PROVIDED RECORDS Start Marker
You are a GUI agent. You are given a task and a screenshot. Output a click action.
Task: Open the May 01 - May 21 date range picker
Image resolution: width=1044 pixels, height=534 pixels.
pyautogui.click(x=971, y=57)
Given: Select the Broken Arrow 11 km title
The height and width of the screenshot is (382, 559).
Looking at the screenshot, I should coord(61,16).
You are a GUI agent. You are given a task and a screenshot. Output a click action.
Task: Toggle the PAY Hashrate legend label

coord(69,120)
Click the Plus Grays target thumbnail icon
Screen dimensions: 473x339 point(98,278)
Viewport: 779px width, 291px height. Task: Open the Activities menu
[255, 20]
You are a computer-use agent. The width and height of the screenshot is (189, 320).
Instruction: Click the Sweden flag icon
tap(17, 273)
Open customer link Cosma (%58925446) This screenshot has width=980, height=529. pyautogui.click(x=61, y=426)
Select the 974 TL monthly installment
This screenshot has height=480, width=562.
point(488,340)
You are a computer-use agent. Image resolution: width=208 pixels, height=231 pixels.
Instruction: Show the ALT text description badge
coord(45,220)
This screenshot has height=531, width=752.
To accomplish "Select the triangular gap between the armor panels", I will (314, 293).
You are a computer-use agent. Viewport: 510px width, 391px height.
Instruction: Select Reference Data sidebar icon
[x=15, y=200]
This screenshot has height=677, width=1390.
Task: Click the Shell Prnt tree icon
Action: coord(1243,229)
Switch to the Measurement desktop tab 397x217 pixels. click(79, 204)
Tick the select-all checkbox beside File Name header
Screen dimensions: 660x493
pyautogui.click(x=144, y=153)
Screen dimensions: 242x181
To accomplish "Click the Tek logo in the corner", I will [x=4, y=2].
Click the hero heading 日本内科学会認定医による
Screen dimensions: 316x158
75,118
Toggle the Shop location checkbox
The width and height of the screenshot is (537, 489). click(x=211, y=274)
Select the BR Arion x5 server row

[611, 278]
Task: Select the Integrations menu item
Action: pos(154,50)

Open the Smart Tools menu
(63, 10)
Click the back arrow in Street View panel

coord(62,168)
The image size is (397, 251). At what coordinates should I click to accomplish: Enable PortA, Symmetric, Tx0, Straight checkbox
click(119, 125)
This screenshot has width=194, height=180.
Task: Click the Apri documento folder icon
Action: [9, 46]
PROVIDED RECORDS End Marker
> PROBLEM TO SOLVE: Reproduce every line of the data exactly as it was written.

> SOLUTION TO THE EXERCISE:
You are a GUI agent. You are given a task and a screenshot. Output a click action.
Task: Open the May 01 - May 21 date range picker
Image resolution: width=1044 pixels, height=534 pixels.
pyautogui.click(x=971, y=57)
Given: Select the Broken Arrow 11 km title
The height and width of the screenshot is (382, 559).
Looking at the screenshot, I should coord(61,16).
You are a GUI agent. You are given a task and a screenshot. Output a click action.
Task: Toggle the PAY Hashrate legend label

coord(69,120)
Click the Plus Grays target thumbnail icon
Screen dimensions: 473x339 point(98,278)
Viewport: 779px width, 291px height. Task: Open the Activities menu
[255, 20]
You are a computer-use agent. The width and height of the screenshot is (189, 320).
Instruction: Click the Sweden flag icon
tap(17, 273)
Open customer link Cosma (%58925446) This screenshot has width=980, height=529. pyautogui.click(x=61, y=426)
Select the 974 TL monthly installment
This screenshot has height=480, width=562.
point(488,340)
You are a computer-use agent. Image resolution: width=208 pixels, height=231 pixels.
Instruction: Show the ALT text description badge
coord(45,220)
This screenshot has height=531, width=752.
To accomplish "Select the triangular gap between the armor panels", I will (314, 293).
You are a computer-use agent. Viewport: 510px width, 391px height.
Instruction: Select Reference Data sidebar icon
[x=15, y=200]
This screenshot has height=677, width=1390.
Task: Click the Shell Prnt tree icon
Action: coord(1243,229)
Switch to the Measurement desktop tab 397x217 pixels. click(79, 204)
Tick the select-all checkbox beside File Name header
Screen dimensions: 660x493
pyautogui.click(x=144, y=153)
Screen dimensions: 242x181
To accomplish "Click the Tek logo in the corner", I will [x=4, y=2].
Click the hero heading 日本内科学会認定医による
Screen dimensions: 316x158
75,118
Toggle the Shop location checkbox
The width and height of the screenshot is (537, 489). click(x=211, y=274)
Select the BR Arion x5 server row

[611, 278]
Task: Select the Integrations menu item
Action: pos(154,50)

Open the Smart Tools menu
(63, 10)
Click the back arrow in Street View panel

coord(62,168)
The image size is (397, 251). At what coordinates should I click to accomplish: Enable PortA, Symmetric, Tx0, Straight checkbox
click(119, 125)
This screenshot has width=194, height=180.
Task: Click the Apri documento folder icon
Action: [9, 46]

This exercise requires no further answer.